Co-Founder Agreement
This document is intended for use by the founders of a new start up who wish to provide for some level of claw-back of a co-founder’s initial shareholding if he or she:
- ceases to work for the company (whether as an employee or contractor); or
- fails to make the contribution required of them to the business.
This type of arrangement is referred to in the startup and venture capital world as “founder vesting”.
Founder vesting is common with Silicon Valley startups, and is becoming more popular in Kenya as co-founders are increasingly meeting through incubators or accelerator programmes rather than through longstanding business, professional or social relationships.
The approach taken in this document is to provide for progressive vesting of a co-founder’s shares over a set period (e.g. 48 months). If the co-founder leaves the company or fails to make the required contribution to the business during that period, the company has the option to repurchase unvested shares for the price originally paid by the co-founder for those shares (which will usually be nil, if the shares were issued on incorporation of the company).
There are a number of important health warnings for the use of vesting and clawback arrangements generally, and for the use of this document in particular:
- advisors should obtain tax advice on the proposed arrangement before using this document. The implementation of vesting arrangements may give rise to tax liabilities
- the parties should think carefully about the % of the advisor’s shares that are subject to vesting, and about the overall vesting period. The forced sale of shares is a blunt instrument, and could result in harsh outcomes if you get the % and/or vesting period wrong
- the right to repurchase shares for a failure to make the expected contribution, as provided in this document, is particularly blunt, given that whether or not a co-founder is pulling their weight can be quite subjective.

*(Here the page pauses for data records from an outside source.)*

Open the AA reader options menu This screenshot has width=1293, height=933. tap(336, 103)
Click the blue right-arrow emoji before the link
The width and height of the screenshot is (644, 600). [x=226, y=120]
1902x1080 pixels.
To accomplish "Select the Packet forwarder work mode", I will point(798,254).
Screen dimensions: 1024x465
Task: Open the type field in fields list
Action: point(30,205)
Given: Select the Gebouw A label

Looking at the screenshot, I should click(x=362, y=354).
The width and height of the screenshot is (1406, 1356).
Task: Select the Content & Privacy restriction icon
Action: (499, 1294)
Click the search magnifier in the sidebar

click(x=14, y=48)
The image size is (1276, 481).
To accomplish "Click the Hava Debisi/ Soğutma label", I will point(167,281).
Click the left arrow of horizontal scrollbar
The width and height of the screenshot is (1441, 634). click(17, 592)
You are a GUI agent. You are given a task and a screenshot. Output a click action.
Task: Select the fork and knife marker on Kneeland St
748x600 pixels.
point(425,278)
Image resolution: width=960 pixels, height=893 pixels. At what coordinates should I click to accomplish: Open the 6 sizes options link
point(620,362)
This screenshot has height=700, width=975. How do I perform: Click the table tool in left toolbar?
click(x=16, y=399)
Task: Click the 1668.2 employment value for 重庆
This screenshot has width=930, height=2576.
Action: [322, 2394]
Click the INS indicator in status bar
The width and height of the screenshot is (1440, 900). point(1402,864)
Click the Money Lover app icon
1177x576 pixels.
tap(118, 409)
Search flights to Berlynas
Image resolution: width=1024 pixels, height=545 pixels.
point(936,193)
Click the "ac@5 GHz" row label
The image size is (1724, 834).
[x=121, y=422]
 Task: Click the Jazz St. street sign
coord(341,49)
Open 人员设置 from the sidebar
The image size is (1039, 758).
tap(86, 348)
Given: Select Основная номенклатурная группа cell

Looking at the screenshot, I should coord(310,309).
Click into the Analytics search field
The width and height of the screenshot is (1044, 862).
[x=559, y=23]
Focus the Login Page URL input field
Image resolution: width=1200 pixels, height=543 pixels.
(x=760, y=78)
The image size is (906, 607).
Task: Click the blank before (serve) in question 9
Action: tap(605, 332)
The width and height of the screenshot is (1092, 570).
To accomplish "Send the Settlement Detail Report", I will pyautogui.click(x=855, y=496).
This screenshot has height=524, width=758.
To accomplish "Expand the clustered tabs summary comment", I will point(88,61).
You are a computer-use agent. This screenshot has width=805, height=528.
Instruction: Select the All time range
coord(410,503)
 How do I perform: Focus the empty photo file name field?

- the vesting provisions in this document are administered by the Board. This may not work where there is an even number of directors on the Board, as a majority vote of directors will be required for any actions taken by the company under this document. This is likely to be a particular problem for start ups owned 50/50 by two co-founders, and an amended version of this document is probably required in those circumstances
- similarly, this document is not likely to work well if the co-founder entering into it owns more than 50% of the company or otherwise controls the Board.
- while vesting can be an equitable way to manage the comings and goings of co-founders in the early stages of a venture, we think founders should think carefully about whether the original vesting arrangements should continue once a company is ready to raise capital from professional investors. If investors require some element of founder vesting to ensure the commitment of the co-founders to the company, it may be appropriate to agree a new vesting schedule and an updated purchase price.
- there may be certain restrictions on share repurchases under company law. A company may need express authority under its constitution for any share repurchases. A share buy-back agreement may be required, and sometimes there are limits on the number of shares that can be repurchased in any specified period.
Your lawyer or company secretary will need to complete any necessary board and/or shareholder resolutions needed to implement this document.
You should obtain tax and accounting advice before adopting this document.
This document should be used in conjunction with company governance documents (e.g. constitution and/or shareholders’ agreement) that adequately deal with small minority shareholdings, including pre-emptive rights on share transfers and drag along.